I tweeted about this last week and meant to elaborate here, but I forgot.

Scene: last Wednesday, I'd come home from tai chi class, changed, and flopped on the couch with my phone to catch up on the twitter I'd missed. Ben's at the other end, and he starts talking about this trailer he downloaded on his PS3 for Call of Duty: Black Ops. (He wont get the game; he just likes trailers.)

Ben: Is there some famous music video from the 80s where two guys are standing on opposite sides of the Berlin Wall, then start rocking out on guitars?

Me: Huh?

Ben: I downloaded this trailer for Call of Duty, and it HAS to be a reference to something, because it looks that way.

Me: Maybe I'd recognize it if I saw it?

Ben: [fires up the PS3 and the TV, starts playing this video]

Me (before the rating box has even left the screen): That's the Scorpions' "Wind of Change," dumbass. (laughing)
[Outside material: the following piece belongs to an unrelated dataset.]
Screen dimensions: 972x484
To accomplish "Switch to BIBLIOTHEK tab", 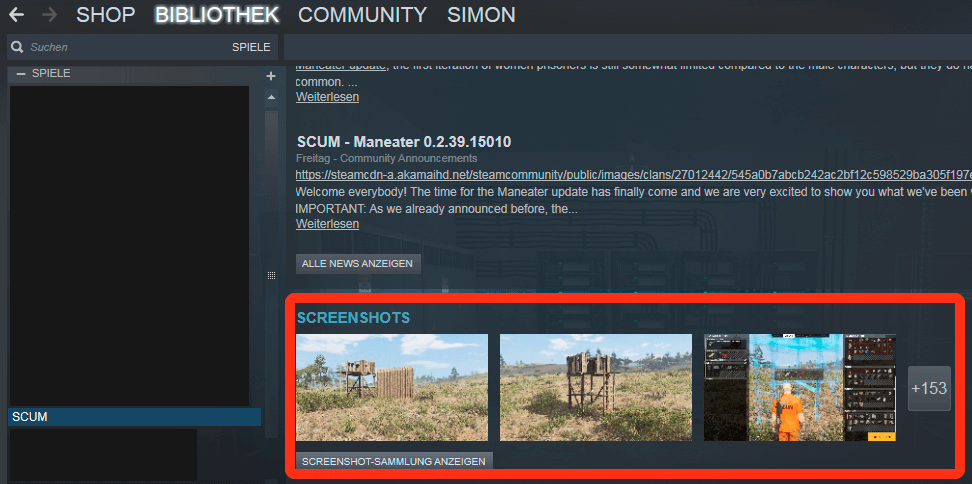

I would like to point out that at NO point did he mention that this trailer had an actual pop song in the background, as opposed to commissioned video game music. There may have also been a digression at one point about how it wouldn't have been logistically possible for people to stand on opposite sides of the wall at that time, given the death strip on the eastern side. (Though when the song was released in 1990, it would have been, in some areas.)

ETA: This is the video I'm a lot more familiar with. And now I know why the one I had bookmarked vanished. Guess what you'll be seeing again on 9 November.
acari: painting | red butterfly on blue background with swirly ornaments (Default)

[personal profile] acari 2011-04-06 05:37 pm (UTC)(link)
Yeah, I get that playing in Moskow was special and the song does indeed capture a certain something in the air around that time, but it gets so tiring hearing it again and again and again. I'd rather listen to Westernhagen's 'Freiheit' or GDR bands from that time.

Let's not talk about what I was listening to in 1992.